■ TASK TO COMPLETE: Return the lines from the one containing "The width and" through the one containing "tap(372, 375)", both included, word for word, with the pictures left out.

■ INFORMATION SHOWN:
= = = =
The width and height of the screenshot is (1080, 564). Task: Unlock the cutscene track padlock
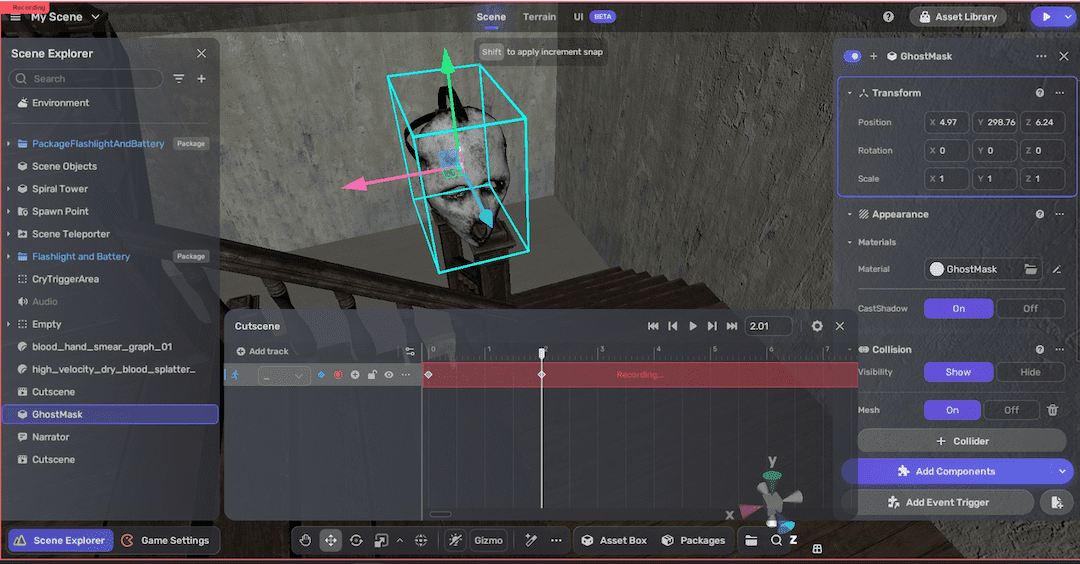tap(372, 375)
= = = =
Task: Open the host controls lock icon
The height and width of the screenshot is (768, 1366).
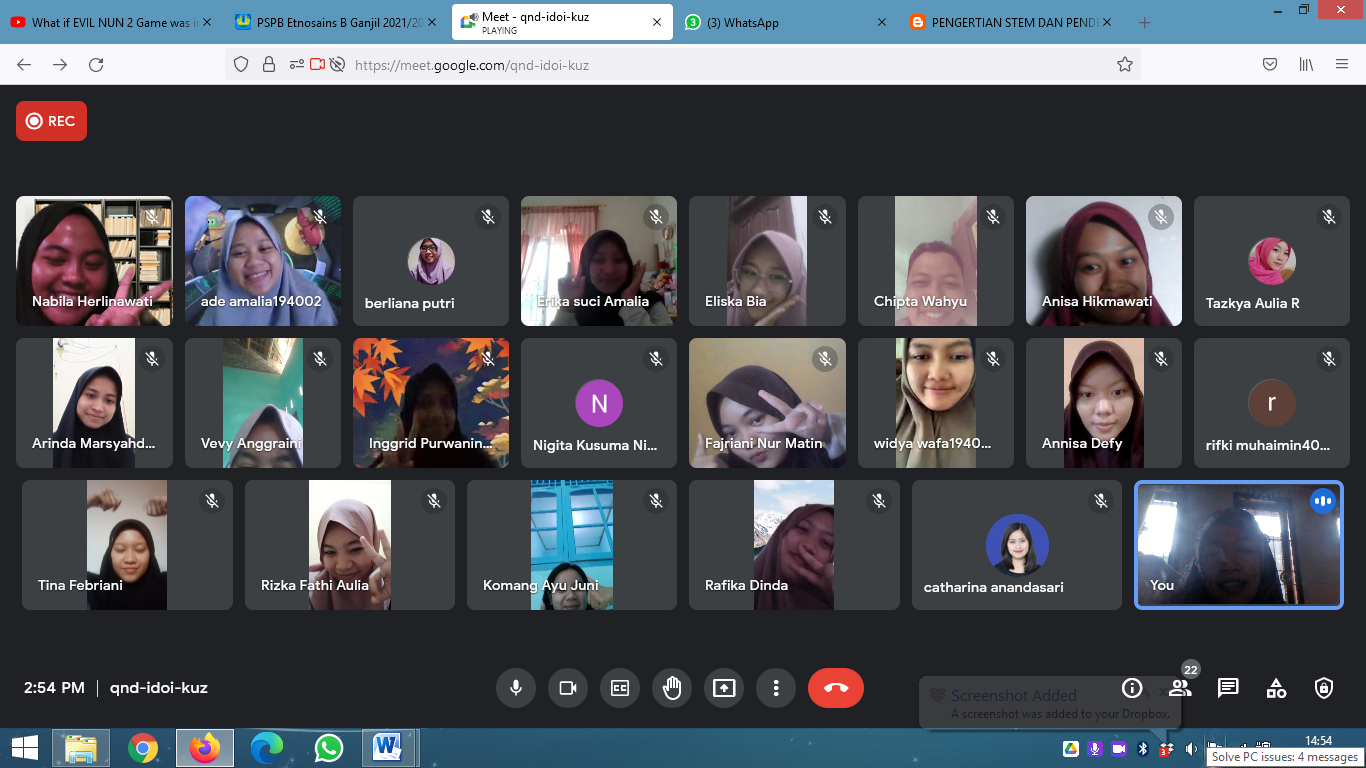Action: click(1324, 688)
= = = =
■ EXERCISE ANSWER:
The width and height of the screenshot is (1080, 564). Task: Unlock the cutscene track padlock
tap(372, 375)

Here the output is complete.